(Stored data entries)
----
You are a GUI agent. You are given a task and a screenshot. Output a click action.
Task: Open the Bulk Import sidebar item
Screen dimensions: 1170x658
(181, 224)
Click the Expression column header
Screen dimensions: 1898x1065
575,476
----
What to work on:
What is needed is an exact transcription of all the data.

Written response:
You are a GUI agent. You are given a task and a screenshot. Output a click action.
Task: Open the Bulk Import sidebar item
Screen dimensions: 1170x658
(181, 224)
Click the Expression column header
Screen dimensions: 1898x1065
575,476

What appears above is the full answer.